What the task requires
Write out the data below in full, unchanged, minus the images.

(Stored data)
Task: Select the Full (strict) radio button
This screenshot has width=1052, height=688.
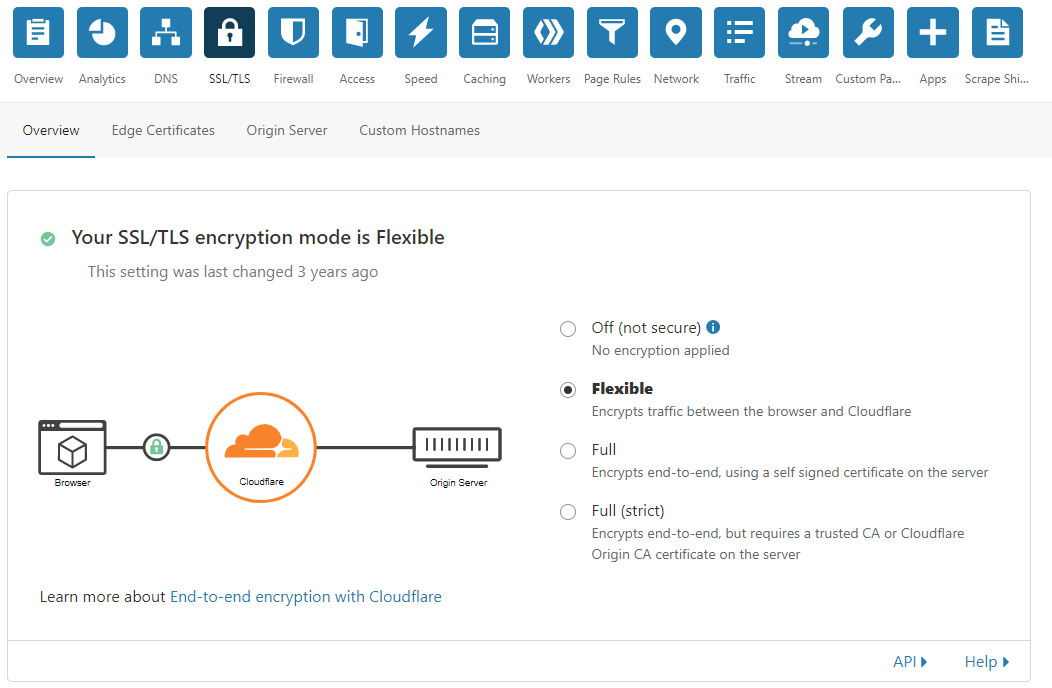Action: point(568,512)
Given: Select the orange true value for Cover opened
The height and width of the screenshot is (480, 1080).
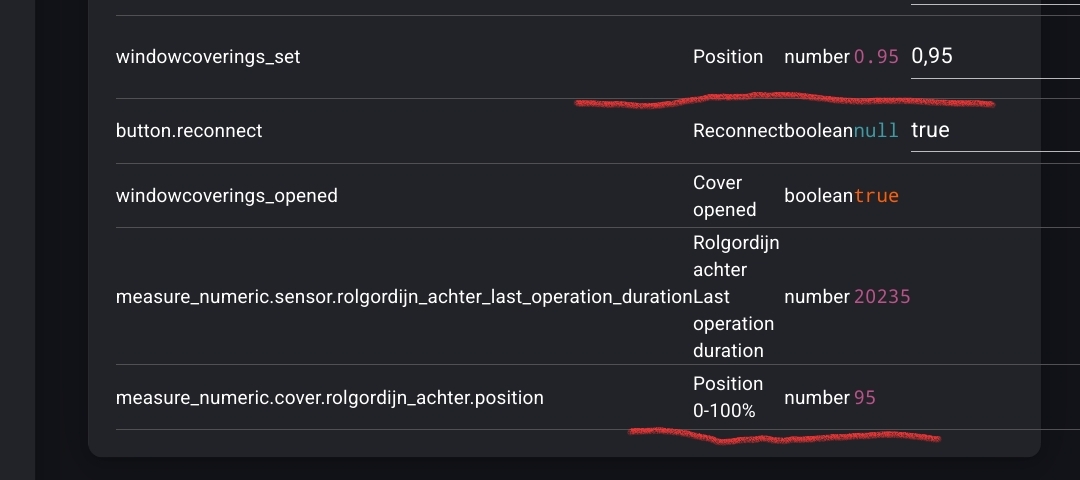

Output
Task: Select the Full (strict) radio button
This screenshot has width=1052, height=688.
Action: point(568,512)
Given: Select the orange true value for Cover opened
The height and width of the screenshot is (480, 1080).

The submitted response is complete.